Stein Variational Newton Neural Network Ensembles

TL;DR

This paper introduces a novel Bayesian inference method that enhances deep neural network ensembles with Stein Variational Newton updates, leveraging Hessian approximations for faster convergence and improved uncertainty quantification.

Contribution

It presents a new approach combining Stein Variational Newton updates with scalable Hessian approximations to improve Bayesian neural network ensembles.

Findings

Faster convergence compared to traditional ensembles.

More accurate posterior distribution approximations.

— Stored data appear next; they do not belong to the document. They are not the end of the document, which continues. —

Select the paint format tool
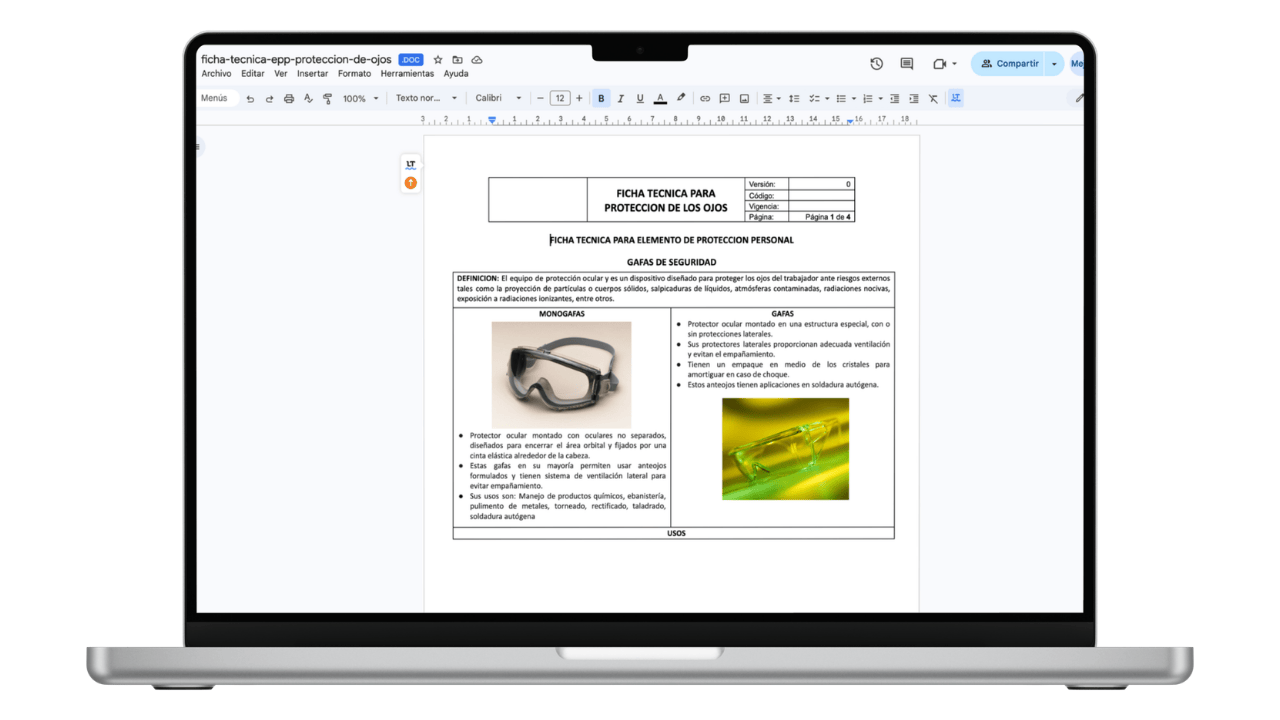The height and width of the screenshot is (720, 1280). pos(327,98)
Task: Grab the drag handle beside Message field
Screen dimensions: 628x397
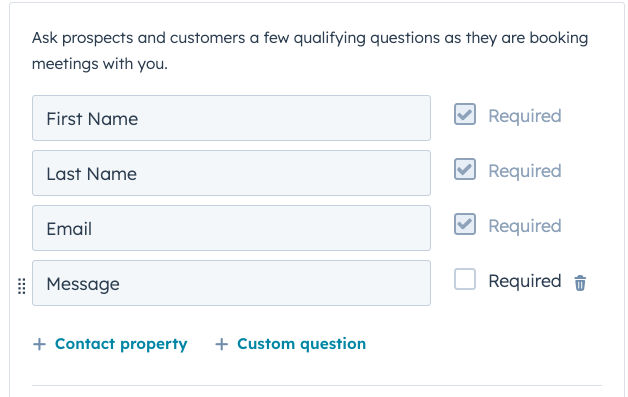Action: click(x=22, y=286)
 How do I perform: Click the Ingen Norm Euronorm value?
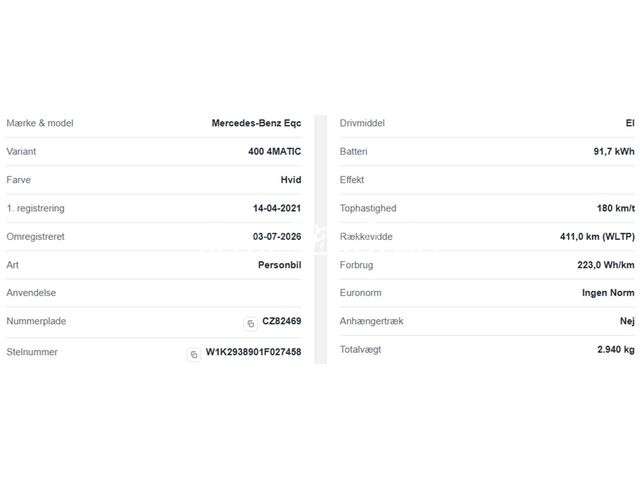coord(608,293)
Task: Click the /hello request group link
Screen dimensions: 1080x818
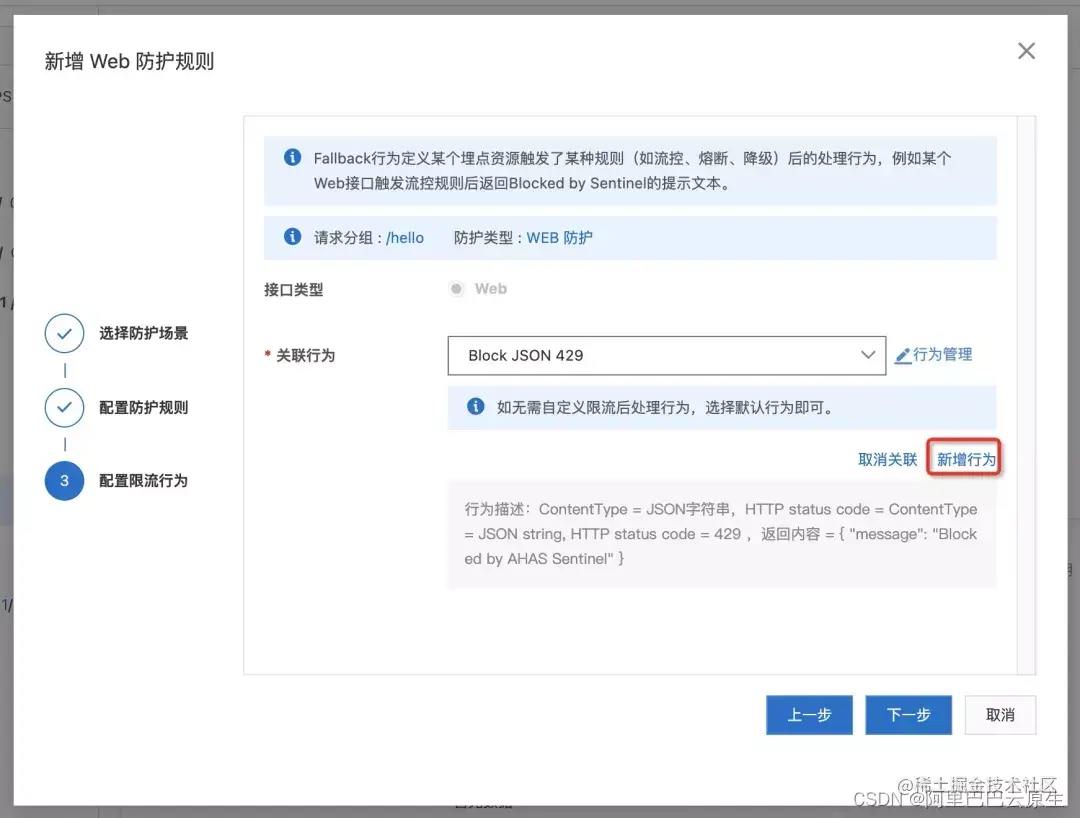Action: (x=404, y=237)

Enhanced uncertainty quantification and robustness.

Abstract

Deep neural network ensembles are powerful tools for uncertainty quantification, which have recently been re-interpreted from a Bayesian perspective. However, current methods inadequately leverage second-order information of the loss landscape, despite the recent availability of efficient Hessian approximations. We propose a novel approximate Bayesian inference method that modifies deep ensembles to incorporate Stein Variational Newton updates. Our approach uniquely integrates scalable modern Hessian approximations, achieving faster convergence and more accurate posterior distribution approximations. We validate the effectiveness of our method on diverse regression and classification tasks, demonstrating superior performance with a significantly reduced number of training epochs compared to existing ensemble-based methods, while enhancing uncertainty quantification and robustness against overfitting.